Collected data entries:
──────

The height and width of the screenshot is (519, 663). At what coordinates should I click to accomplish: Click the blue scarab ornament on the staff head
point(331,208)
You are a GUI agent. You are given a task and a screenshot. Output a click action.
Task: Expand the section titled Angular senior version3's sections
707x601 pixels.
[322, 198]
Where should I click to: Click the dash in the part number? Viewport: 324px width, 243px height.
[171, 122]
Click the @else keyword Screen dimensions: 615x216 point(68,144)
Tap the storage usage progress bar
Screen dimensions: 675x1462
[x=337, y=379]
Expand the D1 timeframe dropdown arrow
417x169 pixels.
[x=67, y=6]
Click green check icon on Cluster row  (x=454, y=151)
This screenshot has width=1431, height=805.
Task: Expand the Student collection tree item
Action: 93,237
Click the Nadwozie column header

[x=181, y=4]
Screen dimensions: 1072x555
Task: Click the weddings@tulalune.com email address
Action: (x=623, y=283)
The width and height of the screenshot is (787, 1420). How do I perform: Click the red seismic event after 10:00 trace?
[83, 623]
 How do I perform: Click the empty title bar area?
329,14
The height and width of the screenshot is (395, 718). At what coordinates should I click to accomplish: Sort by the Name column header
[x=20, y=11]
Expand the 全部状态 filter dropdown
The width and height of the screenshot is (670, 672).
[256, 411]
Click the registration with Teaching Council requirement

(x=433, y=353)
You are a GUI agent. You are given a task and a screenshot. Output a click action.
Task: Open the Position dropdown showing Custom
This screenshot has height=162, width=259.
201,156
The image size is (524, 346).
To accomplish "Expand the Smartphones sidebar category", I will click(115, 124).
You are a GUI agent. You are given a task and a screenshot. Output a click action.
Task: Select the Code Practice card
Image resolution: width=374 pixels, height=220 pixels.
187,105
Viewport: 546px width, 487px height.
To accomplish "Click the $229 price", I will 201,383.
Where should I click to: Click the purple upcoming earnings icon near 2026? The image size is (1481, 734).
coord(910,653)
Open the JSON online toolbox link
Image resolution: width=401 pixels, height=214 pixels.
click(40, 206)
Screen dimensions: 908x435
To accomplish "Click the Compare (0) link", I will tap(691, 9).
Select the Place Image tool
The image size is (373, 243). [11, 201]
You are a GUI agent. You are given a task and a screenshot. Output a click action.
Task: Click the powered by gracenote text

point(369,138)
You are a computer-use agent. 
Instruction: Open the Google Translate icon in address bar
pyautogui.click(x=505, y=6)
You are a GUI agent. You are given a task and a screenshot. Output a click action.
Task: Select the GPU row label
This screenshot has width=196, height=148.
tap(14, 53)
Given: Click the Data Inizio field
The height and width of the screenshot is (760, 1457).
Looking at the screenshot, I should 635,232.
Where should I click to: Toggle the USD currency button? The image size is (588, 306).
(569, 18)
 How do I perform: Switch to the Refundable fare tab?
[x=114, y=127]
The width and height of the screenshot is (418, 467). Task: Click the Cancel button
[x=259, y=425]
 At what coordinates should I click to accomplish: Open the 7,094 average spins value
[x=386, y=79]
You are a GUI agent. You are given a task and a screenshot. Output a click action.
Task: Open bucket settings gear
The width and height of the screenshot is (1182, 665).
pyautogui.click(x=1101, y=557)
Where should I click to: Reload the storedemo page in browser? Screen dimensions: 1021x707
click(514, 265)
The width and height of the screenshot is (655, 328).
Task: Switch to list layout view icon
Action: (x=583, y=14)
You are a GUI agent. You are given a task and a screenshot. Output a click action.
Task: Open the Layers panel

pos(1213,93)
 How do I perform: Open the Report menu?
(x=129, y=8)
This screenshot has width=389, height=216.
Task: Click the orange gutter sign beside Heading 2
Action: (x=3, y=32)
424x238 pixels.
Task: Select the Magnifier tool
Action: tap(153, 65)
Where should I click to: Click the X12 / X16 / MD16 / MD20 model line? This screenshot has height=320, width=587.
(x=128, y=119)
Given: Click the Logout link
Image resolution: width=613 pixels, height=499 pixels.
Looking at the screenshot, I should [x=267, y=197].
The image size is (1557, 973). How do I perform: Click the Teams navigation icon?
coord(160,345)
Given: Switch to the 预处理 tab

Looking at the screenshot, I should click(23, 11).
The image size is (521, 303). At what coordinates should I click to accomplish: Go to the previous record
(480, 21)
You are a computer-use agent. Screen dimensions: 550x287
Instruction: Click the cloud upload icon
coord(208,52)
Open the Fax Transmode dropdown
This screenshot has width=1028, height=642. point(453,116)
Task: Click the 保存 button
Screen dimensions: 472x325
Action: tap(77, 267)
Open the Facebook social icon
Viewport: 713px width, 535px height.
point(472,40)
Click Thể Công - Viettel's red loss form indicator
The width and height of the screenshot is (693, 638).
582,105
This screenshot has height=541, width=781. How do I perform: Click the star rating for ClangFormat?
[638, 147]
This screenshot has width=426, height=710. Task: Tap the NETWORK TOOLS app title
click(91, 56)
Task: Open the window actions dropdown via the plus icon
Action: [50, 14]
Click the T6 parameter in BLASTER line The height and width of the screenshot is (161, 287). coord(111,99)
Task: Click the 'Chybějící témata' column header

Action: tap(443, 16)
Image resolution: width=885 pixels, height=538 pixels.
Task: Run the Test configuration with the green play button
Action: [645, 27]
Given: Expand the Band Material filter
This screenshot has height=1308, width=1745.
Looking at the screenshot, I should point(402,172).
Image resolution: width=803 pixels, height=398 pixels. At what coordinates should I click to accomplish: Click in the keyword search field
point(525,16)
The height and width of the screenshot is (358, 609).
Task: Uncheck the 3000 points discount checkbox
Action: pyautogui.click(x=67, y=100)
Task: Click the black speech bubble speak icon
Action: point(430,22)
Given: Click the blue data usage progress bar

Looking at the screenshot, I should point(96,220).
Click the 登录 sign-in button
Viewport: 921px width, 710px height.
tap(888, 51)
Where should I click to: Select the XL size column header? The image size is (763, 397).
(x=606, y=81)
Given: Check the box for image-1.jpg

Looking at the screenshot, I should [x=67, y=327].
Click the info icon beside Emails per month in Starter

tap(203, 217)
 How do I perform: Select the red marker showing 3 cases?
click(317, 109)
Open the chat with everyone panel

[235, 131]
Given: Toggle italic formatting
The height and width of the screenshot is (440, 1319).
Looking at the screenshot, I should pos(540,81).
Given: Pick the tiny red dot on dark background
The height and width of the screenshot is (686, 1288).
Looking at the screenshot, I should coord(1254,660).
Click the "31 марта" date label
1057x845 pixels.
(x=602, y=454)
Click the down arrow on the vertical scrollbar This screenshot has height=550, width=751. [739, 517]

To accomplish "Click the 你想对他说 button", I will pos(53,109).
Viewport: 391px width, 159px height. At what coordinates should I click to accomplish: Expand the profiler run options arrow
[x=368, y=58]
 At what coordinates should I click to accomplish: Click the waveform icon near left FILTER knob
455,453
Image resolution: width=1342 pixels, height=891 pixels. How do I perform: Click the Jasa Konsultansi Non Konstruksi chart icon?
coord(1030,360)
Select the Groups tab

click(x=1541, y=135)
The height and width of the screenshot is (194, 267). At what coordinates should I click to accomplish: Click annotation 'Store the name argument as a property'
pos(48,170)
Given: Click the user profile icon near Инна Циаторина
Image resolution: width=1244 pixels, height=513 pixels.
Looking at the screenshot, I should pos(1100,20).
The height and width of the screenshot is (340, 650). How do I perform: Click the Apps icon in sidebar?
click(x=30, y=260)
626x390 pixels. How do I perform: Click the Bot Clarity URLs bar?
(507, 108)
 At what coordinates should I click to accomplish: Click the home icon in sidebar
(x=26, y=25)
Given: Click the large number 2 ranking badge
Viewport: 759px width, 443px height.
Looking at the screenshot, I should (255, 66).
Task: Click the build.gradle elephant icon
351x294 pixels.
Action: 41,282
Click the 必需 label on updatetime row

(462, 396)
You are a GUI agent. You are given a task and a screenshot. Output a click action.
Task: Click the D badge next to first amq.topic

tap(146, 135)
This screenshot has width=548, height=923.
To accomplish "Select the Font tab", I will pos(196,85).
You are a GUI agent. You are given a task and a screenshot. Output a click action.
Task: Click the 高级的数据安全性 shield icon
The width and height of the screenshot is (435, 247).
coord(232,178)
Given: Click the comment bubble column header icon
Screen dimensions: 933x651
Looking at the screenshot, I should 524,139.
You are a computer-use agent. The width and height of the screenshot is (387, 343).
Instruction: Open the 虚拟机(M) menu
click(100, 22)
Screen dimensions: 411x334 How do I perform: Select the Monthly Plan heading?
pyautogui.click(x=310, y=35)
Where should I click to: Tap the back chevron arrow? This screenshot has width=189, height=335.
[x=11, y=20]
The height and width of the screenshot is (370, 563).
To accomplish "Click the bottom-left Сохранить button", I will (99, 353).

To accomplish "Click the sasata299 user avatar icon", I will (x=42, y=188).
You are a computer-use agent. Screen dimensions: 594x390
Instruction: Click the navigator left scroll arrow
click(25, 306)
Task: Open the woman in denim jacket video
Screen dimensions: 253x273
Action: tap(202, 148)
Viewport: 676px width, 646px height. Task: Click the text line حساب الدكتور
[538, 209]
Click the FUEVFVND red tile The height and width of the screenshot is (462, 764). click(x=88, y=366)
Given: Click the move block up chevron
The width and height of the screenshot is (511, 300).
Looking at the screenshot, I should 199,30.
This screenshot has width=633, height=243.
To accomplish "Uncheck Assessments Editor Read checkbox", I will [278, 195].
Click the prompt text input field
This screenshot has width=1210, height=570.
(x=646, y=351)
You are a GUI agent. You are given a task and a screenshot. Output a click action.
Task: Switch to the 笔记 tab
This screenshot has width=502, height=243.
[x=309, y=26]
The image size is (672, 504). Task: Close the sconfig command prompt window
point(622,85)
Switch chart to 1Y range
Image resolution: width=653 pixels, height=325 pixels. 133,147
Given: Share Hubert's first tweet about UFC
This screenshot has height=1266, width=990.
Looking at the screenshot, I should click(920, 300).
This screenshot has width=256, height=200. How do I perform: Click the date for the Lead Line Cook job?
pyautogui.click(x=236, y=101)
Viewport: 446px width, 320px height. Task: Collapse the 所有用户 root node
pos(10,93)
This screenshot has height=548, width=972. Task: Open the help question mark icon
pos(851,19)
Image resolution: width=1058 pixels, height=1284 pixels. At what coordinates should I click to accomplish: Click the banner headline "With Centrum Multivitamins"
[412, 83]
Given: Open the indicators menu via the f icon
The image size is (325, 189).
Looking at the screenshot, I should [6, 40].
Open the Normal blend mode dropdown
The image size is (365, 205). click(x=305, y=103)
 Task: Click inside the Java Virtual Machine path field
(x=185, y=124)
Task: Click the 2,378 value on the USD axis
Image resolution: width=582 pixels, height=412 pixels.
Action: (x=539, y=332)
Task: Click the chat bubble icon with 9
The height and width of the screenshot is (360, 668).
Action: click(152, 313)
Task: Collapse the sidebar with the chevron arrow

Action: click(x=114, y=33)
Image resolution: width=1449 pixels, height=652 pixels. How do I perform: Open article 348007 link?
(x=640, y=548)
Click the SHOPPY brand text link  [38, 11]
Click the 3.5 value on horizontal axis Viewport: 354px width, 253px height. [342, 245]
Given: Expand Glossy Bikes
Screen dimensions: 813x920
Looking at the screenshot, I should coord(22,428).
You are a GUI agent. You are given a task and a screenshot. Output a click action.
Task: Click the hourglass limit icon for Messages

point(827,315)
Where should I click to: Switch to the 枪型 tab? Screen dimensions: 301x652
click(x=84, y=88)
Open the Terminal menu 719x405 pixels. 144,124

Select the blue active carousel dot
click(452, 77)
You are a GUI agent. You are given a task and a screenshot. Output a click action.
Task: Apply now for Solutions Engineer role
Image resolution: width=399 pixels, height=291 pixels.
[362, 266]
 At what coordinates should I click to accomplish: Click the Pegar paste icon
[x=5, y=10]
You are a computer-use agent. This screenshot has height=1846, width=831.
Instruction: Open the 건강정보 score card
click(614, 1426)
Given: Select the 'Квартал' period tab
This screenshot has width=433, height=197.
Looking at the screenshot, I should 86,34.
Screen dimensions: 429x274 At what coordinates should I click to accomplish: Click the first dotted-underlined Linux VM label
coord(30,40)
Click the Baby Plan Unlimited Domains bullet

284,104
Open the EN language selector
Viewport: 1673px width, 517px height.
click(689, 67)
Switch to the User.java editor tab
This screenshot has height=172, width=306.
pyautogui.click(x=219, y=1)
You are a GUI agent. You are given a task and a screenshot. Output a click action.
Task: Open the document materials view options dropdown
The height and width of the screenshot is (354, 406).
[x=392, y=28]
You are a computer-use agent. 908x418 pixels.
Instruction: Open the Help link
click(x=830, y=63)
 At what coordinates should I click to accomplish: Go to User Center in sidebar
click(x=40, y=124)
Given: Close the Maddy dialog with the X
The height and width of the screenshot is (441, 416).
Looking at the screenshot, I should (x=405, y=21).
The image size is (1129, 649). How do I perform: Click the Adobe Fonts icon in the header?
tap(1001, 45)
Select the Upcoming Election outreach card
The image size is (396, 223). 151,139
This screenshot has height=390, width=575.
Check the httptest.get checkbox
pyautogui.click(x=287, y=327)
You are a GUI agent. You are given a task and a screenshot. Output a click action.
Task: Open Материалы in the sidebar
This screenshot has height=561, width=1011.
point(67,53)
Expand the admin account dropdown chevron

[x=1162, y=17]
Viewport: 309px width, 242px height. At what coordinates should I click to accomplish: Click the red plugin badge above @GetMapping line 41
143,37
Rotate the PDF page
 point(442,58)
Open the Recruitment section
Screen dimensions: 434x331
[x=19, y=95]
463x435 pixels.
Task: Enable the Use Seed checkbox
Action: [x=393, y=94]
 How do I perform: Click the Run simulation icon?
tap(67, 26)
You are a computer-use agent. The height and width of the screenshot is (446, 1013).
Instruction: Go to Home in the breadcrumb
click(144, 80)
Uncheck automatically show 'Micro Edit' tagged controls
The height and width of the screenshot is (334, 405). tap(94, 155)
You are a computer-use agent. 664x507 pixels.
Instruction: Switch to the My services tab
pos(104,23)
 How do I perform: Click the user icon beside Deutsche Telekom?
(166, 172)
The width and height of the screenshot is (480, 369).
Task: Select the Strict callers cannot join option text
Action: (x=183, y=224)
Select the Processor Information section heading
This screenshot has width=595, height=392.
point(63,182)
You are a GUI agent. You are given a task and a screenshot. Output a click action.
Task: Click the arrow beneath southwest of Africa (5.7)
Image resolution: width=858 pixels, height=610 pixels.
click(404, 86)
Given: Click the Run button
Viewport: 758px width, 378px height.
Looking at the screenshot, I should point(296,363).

──────

Task requirements - Retype exactly the lines above, from the one with "This screenshot has height=162, width=259." through the one with "Screen dimensions: 908x435", inclusive.

Result of this task -
This screenshot has height=162, width=259.
201,156
The image size is (524, 346).
To accomplish "Expand the Smartphones sidebar category", I will click(115, 124).
You are a GUI agent. You are given a task and a screenshot. Output a click action.
Task: Select the Code Practice card
Image resolution: width=374 pixels, height=220 pixels.
187,105
Viewport: 546px width, 487px height.
To accomplish "Click the $229 price", I will 201,383.
Where should I click to: Click the purple upcoming earnings icon near 2026? The image size is (1481, 734).
coord(910,653)
Open the JSON online toolbox link
Image resolution: width=401 pixels, height=214 pixels.
click(40, 206)
Screen dimensions: 908x435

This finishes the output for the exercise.